The reading which I chose was the two creation stories from Genesis, found in the Old Testament, or the Hebrew Bible. One main reason I am choosing to this is because for most of my life, religious education was always a school subject. I always had to take everything at face value. This time, however, I can remain objective and read the stories I’ve been studying as an outsider, looking more at the compositing than the faith value.
One obvious standout between the two stories is differing accounts of the creation of the universe and of the creatures that dwell in it. The main difference between the creation story from the first chapter of Genesis and the second chapter of Genesis is thus: In the first chapter of the Book of Genesis, God creates everything in six days, starting with light and darkness, and then ending with creating man and woman both on the sixth and final day, then resting on the seventh. The second chapter of Genesis has God creating man first, and giving him the companionship of the animals of the Garden of Eden, then taking a rib to create Eve.
As someone who has read a good bit of the Good Book, this happens a lot, especially in the New Testament, where the stories focus on different areas to appeal to different groups of people, so the two creation stories exist probably for this reason. The feeling I have from the first Genesis story is it is a little more straightforward. What I mean is that I see it as a bullet-pointed list.
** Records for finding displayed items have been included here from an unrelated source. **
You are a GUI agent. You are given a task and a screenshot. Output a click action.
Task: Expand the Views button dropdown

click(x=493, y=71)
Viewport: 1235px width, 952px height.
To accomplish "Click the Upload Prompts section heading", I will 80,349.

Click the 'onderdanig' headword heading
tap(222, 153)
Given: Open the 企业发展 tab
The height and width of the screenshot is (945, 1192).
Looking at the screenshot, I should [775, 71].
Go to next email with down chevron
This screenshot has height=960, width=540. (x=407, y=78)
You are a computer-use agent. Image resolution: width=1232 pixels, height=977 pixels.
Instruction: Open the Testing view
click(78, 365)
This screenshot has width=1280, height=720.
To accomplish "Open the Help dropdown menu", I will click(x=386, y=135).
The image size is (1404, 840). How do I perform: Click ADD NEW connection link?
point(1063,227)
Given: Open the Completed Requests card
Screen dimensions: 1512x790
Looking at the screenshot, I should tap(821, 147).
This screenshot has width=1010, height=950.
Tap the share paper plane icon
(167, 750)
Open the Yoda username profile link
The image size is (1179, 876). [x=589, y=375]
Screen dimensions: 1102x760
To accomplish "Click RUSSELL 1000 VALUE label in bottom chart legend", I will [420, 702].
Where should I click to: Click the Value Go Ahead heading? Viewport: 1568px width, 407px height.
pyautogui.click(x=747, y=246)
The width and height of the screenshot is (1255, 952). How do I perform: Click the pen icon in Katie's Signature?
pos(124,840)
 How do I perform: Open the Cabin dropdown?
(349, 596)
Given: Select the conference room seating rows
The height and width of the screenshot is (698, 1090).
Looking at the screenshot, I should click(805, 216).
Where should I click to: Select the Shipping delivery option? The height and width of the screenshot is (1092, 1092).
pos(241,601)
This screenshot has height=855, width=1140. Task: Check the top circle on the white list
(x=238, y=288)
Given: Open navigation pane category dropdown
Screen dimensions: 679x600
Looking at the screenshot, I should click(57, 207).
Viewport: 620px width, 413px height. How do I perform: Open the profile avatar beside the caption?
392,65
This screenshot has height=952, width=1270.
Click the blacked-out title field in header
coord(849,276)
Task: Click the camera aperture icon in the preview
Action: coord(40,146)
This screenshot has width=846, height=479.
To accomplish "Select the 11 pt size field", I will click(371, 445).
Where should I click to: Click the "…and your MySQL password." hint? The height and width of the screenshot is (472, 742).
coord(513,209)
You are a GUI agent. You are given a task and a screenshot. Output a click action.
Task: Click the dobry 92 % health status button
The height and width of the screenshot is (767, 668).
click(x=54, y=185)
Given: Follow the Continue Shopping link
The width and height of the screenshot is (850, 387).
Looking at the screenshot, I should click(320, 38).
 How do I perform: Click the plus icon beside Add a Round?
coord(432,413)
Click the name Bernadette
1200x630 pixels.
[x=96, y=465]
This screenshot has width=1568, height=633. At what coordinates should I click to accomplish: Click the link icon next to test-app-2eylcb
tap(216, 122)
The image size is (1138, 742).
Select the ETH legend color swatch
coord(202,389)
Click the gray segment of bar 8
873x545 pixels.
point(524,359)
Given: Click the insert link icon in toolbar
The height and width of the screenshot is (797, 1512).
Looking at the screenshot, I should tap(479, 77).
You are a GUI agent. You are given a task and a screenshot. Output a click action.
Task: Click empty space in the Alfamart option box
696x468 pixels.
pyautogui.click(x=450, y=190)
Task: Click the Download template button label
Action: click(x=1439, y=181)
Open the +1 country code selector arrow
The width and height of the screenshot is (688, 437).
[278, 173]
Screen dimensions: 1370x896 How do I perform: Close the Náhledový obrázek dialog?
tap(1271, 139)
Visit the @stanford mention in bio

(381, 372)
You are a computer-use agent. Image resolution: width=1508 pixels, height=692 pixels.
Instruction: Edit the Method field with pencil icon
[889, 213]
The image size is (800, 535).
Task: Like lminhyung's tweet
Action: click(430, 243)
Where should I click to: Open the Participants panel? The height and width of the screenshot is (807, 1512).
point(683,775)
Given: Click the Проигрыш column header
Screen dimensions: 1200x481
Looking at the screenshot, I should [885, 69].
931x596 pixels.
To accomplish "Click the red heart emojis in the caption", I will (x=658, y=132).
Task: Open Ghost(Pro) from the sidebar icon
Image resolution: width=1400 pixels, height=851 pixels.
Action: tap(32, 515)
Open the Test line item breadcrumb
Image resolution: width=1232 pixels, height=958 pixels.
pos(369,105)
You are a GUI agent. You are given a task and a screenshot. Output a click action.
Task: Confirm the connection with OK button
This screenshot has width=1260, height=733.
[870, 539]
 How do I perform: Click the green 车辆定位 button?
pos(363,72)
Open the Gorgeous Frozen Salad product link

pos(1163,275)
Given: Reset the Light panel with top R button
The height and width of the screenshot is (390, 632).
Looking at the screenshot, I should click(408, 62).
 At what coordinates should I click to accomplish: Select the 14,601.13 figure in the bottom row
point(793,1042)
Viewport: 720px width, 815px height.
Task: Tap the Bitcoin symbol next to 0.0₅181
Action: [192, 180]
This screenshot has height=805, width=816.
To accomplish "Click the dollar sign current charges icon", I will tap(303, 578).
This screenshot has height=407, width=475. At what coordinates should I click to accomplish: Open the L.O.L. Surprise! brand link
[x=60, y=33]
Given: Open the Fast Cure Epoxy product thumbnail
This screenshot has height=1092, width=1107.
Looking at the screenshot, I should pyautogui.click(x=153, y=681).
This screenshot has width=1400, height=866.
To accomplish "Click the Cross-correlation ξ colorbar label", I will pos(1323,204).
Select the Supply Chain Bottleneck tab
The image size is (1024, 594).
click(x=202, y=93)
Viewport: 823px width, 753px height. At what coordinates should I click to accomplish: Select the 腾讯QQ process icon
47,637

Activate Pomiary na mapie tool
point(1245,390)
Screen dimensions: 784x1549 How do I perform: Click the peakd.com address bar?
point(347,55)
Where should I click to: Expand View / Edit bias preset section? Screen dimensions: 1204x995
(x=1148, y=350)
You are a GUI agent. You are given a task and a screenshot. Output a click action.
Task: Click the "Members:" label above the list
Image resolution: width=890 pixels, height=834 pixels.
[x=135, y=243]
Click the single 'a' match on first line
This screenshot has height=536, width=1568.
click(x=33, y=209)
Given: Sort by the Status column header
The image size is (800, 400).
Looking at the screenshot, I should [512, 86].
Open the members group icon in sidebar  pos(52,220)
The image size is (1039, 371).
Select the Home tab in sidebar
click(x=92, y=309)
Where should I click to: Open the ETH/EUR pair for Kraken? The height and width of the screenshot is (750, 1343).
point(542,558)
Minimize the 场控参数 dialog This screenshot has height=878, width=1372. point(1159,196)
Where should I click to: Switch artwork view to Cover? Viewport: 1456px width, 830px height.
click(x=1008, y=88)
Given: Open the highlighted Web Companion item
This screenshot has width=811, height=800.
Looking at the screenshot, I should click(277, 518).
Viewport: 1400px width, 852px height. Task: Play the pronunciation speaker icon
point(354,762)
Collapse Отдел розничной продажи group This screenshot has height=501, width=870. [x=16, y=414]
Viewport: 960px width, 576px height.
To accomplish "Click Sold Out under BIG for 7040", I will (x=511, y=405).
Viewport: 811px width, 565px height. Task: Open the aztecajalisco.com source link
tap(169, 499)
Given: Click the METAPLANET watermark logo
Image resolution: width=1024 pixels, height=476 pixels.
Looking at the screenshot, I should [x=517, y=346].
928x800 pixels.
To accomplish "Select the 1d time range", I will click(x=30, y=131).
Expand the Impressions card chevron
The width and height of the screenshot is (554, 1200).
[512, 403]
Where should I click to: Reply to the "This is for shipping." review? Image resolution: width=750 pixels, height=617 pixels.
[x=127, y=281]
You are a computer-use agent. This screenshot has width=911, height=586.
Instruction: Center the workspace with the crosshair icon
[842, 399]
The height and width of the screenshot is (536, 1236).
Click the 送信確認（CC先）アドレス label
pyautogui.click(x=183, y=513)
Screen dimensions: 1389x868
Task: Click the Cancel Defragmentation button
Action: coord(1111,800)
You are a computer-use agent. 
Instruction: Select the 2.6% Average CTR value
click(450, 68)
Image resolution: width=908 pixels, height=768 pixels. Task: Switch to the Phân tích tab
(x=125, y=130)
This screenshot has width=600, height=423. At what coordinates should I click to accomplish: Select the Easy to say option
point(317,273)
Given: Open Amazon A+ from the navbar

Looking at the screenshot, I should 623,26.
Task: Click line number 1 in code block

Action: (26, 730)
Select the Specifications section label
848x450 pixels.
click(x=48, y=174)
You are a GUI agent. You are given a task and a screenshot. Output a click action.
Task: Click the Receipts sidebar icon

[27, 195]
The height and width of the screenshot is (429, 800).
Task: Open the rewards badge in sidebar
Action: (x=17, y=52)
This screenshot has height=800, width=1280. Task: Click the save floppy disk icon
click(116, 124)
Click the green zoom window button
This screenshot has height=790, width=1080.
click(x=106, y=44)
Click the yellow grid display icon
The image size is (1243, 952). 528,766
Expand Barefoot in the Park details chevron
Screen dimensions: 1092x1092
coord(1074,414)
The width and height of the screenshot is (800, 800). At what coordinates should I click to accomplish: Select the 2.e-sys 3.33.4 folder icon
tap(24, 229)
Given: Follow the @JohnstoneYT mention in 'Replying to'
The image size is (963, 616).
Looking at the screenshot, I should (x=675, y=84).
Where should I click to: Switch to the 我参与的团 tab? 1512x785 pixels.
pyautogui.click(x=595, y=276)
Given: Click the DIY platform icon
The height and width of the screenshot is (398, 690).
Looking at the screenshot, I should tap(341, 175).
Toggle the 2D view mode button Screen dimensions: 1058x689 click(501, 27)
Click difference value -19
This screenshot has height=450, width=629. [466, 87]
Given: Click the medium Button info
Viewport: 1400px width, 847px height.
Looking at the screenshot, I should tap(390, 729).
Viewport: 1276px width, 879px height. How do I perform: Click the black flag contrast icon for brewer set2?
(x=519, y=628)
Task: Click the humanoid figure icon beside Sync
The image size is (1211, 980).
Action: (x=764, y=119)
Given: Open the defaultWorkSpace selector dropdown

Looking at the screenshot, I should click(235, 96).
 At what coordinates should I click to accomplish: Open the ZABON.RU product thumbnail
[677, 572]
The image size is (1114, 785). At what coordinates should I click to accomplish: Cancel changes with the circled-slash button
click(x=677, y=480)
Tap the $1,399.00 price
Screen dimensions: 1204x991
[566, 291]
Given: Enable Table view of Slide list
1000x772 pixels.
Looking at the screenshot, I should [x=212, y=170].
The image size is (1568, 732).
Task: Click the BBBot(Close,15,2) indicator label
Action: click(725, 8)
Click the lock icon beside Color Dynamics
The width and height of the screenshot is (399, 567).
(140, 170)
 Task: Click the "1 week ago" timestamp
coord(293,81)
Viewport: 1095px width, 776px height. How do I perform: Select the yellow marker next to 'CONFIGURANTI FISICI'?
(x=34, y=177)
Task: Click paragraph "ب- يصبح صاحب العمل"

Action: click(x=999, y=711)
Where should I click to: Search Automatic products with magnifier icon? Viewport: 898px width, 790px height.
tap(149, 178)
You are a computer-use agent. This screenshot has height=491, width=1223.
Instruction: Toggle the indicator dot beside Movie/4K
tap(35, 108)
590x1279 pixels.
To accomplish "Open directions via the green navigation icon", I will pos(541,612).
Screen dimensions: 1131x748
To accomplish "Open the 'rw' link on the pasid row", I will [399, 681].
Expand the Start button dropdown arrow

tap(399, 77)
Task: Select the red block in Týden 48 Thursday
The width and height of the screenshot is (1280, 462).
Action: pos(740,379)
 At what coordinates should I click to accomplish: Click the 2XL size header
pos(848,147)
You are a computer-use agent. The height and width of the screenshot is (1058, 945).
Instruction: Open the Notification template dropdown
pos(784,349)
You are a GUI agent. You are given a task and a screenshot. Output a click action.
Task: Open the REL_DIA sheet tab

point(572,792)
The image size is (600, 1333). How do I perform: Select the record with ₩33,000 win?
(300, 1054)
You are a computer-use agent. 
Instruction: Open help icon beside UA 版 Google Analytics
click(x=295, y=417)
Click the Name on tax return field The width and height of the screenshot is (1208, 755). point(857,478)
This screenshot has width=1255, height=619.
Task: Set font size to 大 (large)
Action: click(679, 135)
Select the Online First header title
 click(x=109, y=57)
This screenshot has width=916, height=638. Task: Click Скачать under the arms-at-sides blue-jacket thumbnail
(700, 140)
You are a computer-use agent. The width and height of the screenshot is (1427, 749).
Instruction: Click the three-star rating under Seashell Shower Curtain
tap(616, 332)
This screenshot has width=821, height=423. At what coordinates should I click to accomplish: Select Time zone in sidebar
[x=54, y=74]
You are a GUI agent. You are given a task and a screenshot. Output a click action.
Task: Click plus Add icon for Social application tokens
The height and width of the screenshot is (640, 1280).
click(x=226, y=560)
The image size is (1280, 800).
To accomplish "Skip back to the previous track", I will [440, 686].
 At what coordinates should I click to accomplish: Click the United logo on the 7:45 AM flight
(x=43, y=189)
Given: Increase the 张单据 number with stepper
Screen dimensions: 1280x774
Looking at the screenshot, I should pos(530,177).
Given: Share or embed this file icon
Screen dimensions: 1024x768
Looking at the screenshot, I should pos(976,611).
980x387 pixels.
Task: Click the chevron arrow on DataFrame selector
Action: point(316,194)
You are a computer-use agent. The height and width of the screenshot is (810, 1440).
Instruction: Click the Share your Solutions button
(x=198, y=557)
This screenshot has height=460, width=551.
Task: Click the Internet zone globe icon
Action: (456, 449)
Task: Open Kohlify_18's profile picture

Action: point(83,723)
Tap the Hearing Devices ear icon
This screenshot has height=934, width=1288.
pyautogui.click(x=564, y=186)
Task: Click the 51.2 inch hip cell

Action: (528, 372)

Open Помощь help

The feeling I have of how these people saw God is somewhat detached, that is, not active all the time with the Earth. In this story, God creates everything a little at a time and either “saw that it was good” (Norton 158) or tell the living creations to “be fruitful and multiply” (Norton 158). God then rests on the seventh day, which compared to the second creation story, is very much more hands-off. The first story seems to portray a loving but distant God. After each creation, he “sees that it is good” and is proud of the work done, and God tells man and woman “I have given you every seed bearing plant on the face of all the and every tree that has fruit bearing seeds will be for food” (Norton 159). This shows how much he cares about his creation, and treats them well enough by giving domain over the rest of creation, but God isn’t constantly there, he rests on the seventh day, unlike the God portrayed in the second Genesis story.
In the second Genesis creation story, Adam is created first, and is placed into the Garden of Eden, which was not mentioned in the first story. Also, in the first story, Adam and Eve were created on the same day. In the second creation story, Adam is made first and Eve is then taken from Adam’s ribs “This one at last, bone of my bones and flesh of my flesh. This one shall be called Woman, for from man was this one taken” (Norton 160). Most importantly, I believe that this story reflects a people who believe God was more vengeful. Firstly, in the first Genesis story, God gave man and woman “every seed bearing plant” but in the second story, God restricts them form eating from the tree of knowledge, “from the tree of knowledge , good and evil, you shall not eat” (Norton 158-159). Also, they see God as vengeful because at the end of this creation story, God punishes all those involved “to the woman he said ‘I will terribly sharpen your birth pangs, in pain you shall bear children…’ to the man He said ‘Cursed be the soil for your sake, … by the sweat of your brow shall you eat your bread till you return to the soil’” (Norton 161). This seems to be a way for people to come to terms with the terribleness of the world and all the pain and suffering people have to deal with every day.